Tasks for this exercise —
1) In the trigonometry problem below, what value does the worked solution give for B?
2) List every answer option that the trigonometry problem below offers for A.

Document section —
****

Question

If tan (A + B) = $\sqrt{3}$ and tan (A − B) = $\frac{1}{\sqrt{3}}$, where A ≥ B and (A + B) is acute, then A = ?
(a) 15°
(b) 30°
(c) 45°
(d) 60°

Answer 1

(c) 45^o

$$\begin{gathered} \tan (A+\hspace{0.17em}B)=\sqrt{3}=\tan {60}^{\mathrm{o}}\left[\because \tan {60}^{\mathrm{o}}=\sqrt{3}\right] \\ \Rightarrow A+B={60}^{\mathrm{o}}...\left(1\right) \\ \tan (A-B)=\frac{1}{\sqrt{3}}=\tan {30}^{\mathrm{o}}\left[\because \tan {30}^{\mathrm{o}}=\frac{1}{\sqrt{3}}\right] \\ \Rightarrow A-B={30}^{\mathrm{o}}...\left(2\right) \\ \mathrm{Solving}\left(1\right)\mathrm{and}\left(2\right),\mathrm{we}\mathrm{get}: \\ \mathrm{A}={45}^{\mathrm{o}}\mathrm{and}\mathrm{B}={15}^{\mathrm{o}} \\ \therefore A={45}^{\mathrm{o}} \end{gathered}$$

****

Data segment —
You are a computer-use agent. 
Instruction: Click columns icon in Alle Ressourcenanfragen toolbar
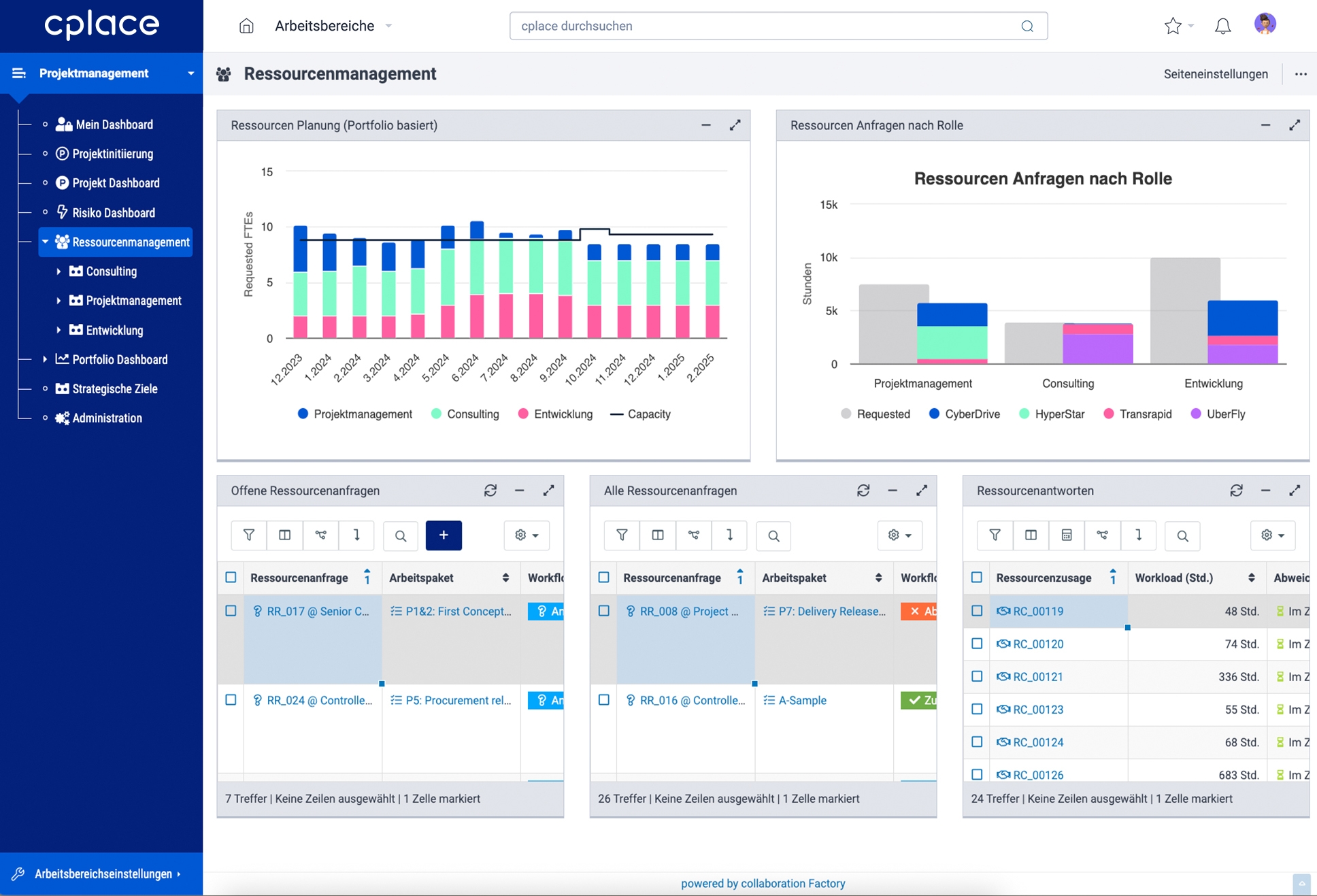[658, 535]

****

Results for each task —
1) B = 15°

2)
(a) 15°
(b) 30°
(c) 45°
(d) 60°